BEGIN INPUT FOR THIS TASK

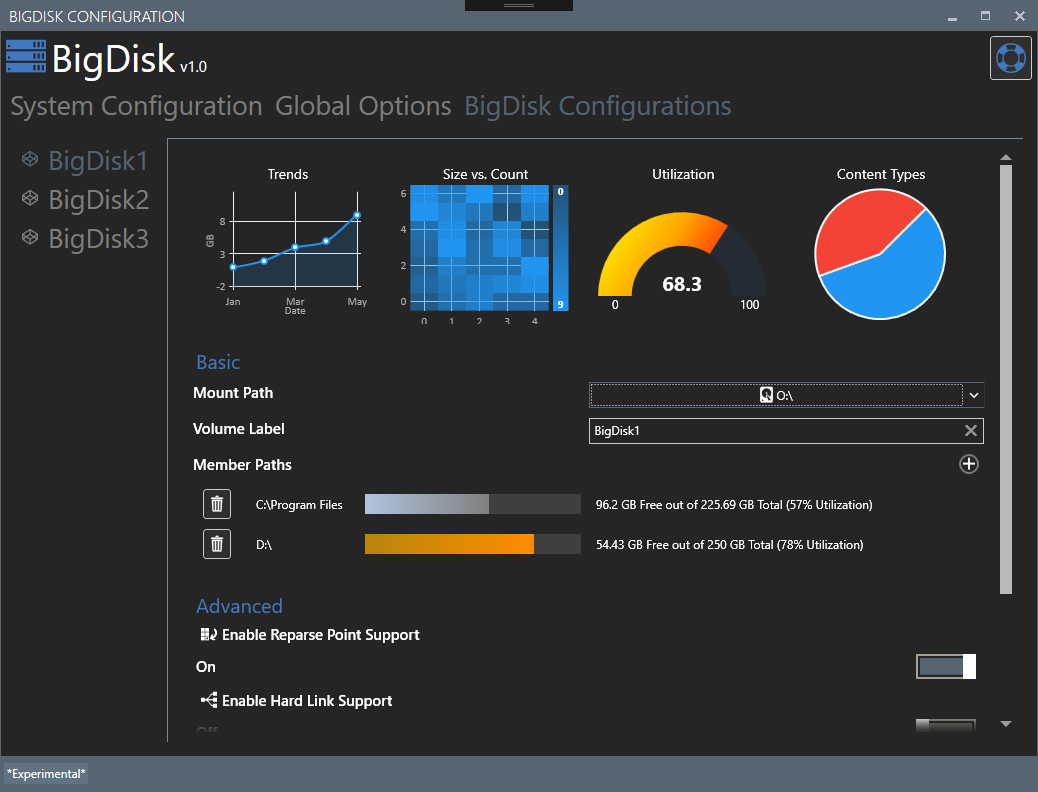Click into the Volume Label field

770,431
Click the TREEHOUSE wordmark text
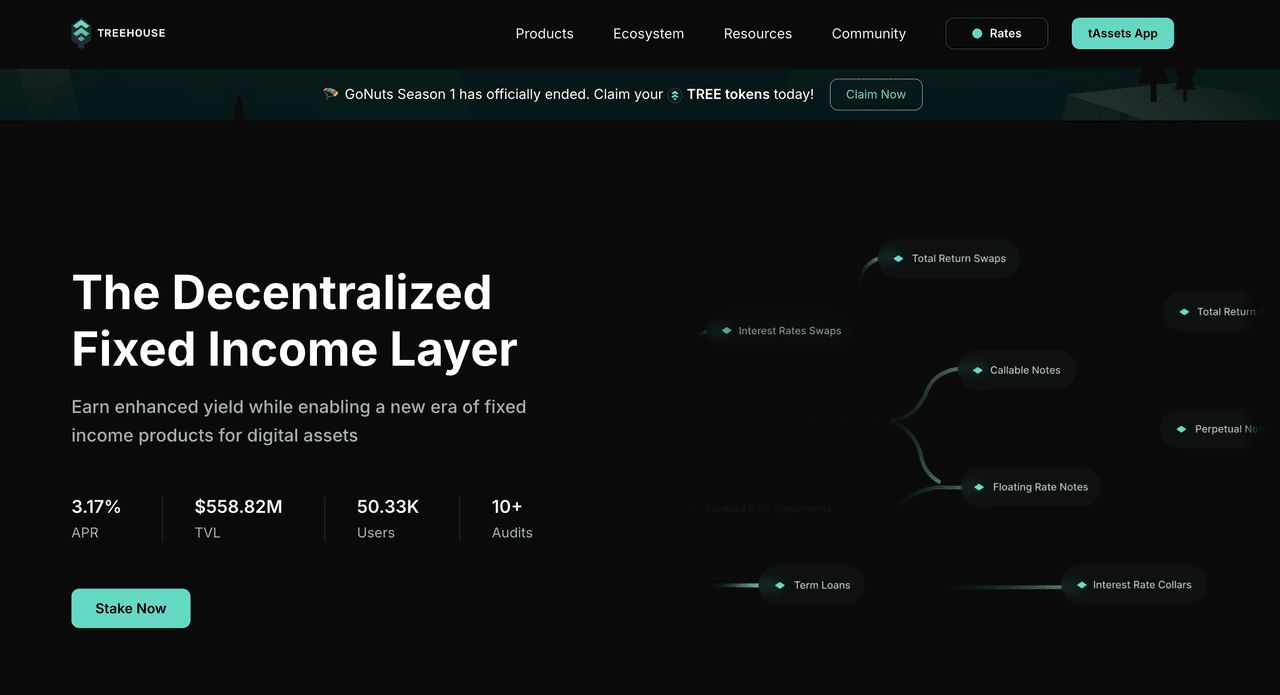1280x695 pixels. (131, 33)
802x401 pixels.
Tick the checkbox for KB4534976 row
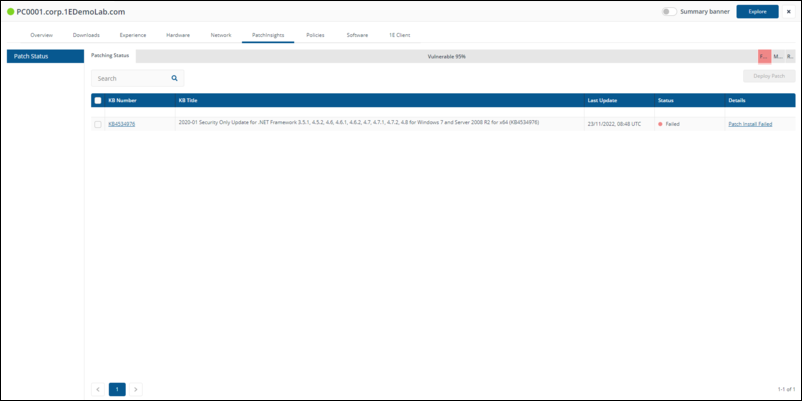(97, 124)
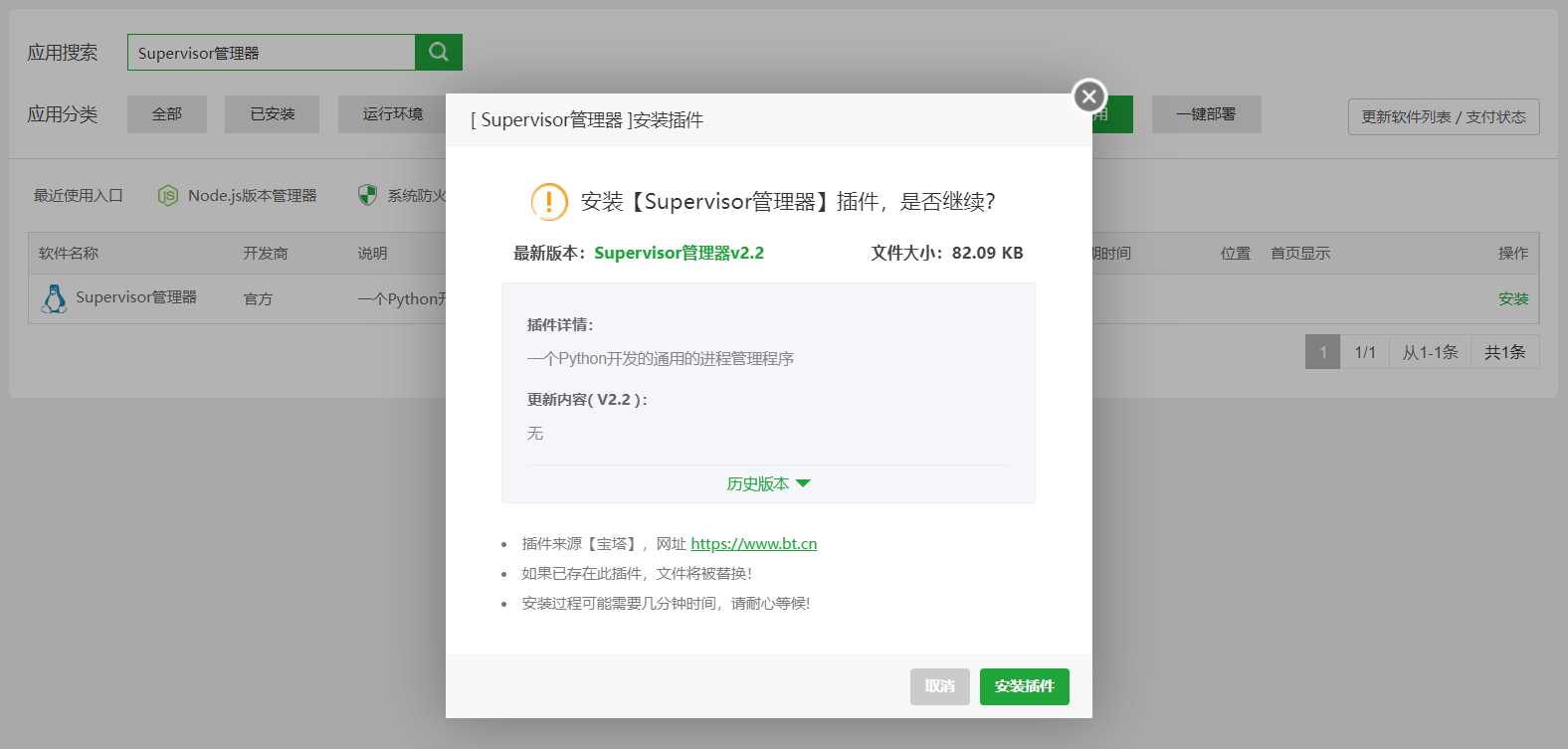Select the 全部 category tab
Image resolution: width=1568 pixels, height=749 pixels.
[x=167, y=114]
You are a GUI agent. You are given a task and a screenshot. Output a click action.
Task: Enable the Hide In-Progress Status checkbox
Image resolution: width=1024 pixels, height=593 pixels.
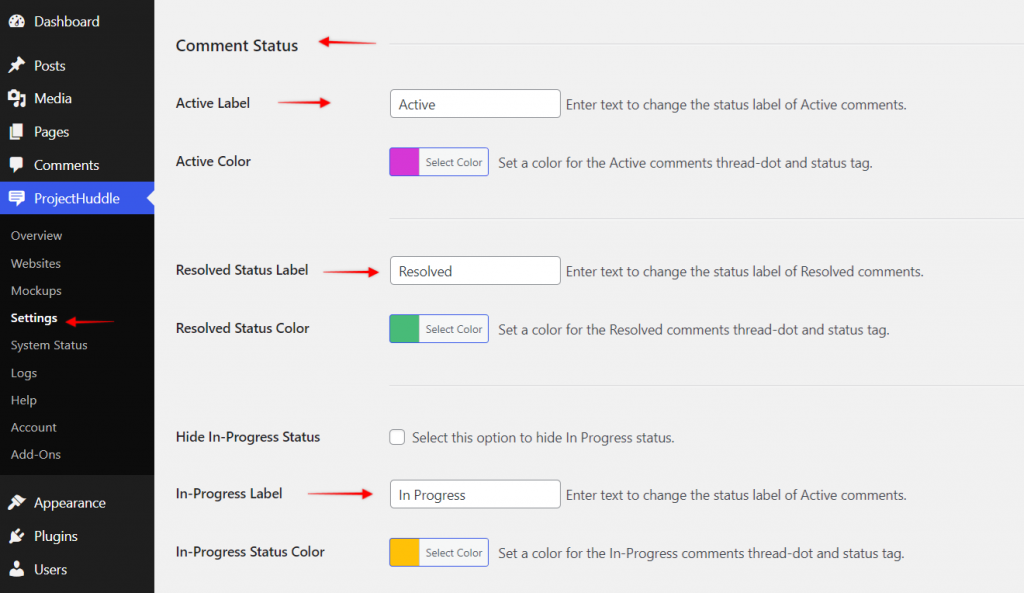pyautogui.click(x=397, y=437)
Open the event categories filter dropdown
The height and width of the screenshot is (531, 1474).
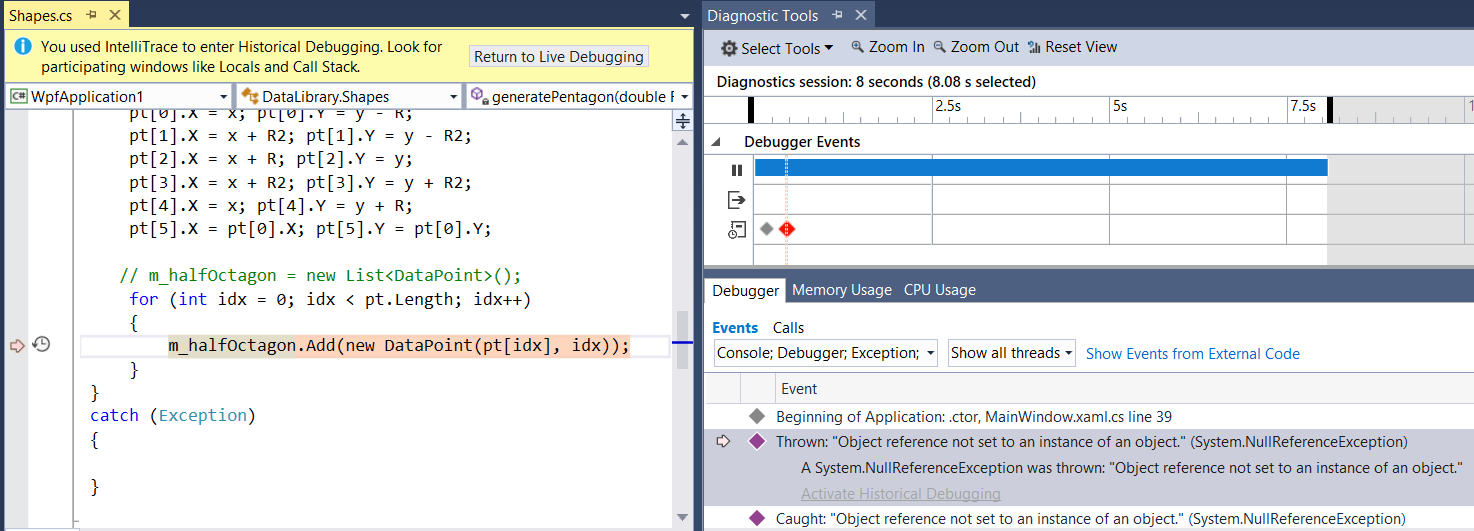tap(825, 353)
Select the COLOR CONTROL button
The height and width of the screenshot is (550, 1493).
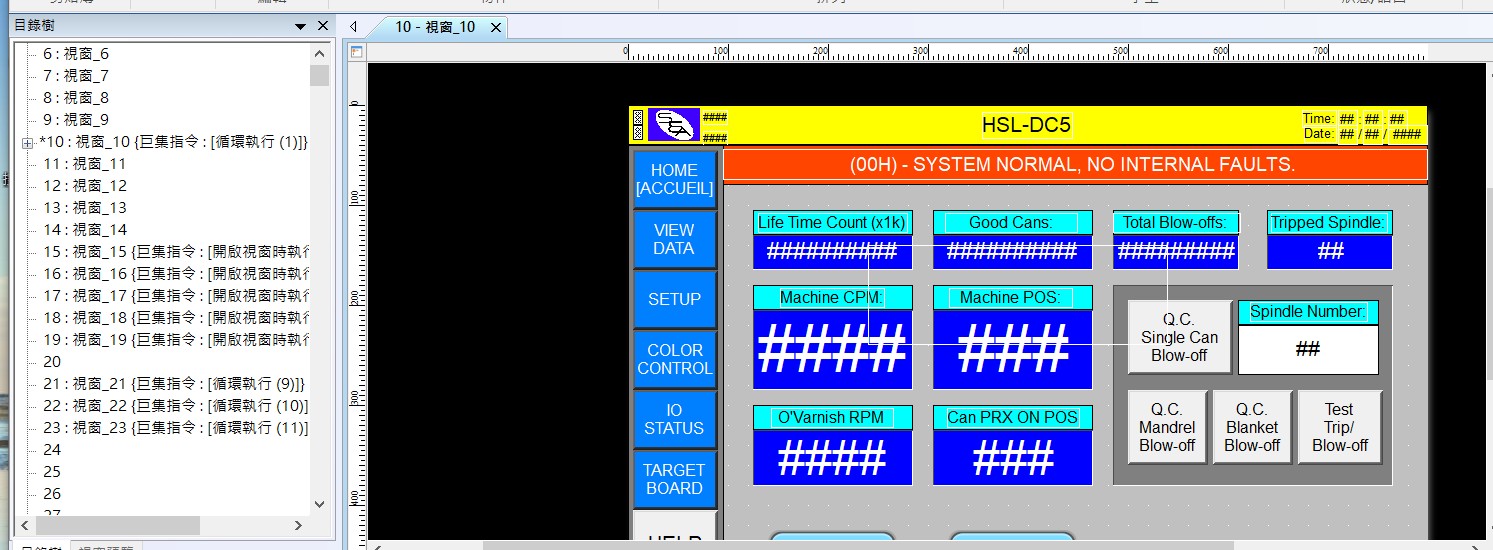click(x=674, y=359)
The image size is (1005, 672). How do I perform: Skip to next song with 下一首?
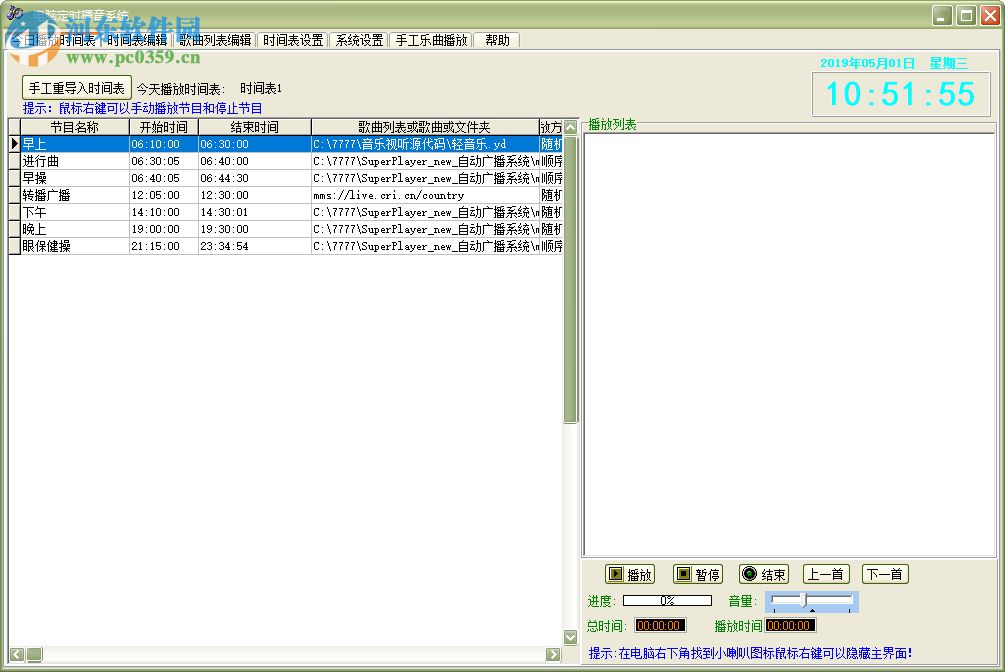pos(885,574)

END INPUT FOR THIS TASK

◆ WHAT NEEDS TO BE DONE: At the line containing "The image size", begin reproducing the entries word for word, and continue through their last line. Leave out the pictures.

◆ RESULT:
The image size is (1005, 672). How do I perform: Skip to next song with 下一首?
pos(885,574)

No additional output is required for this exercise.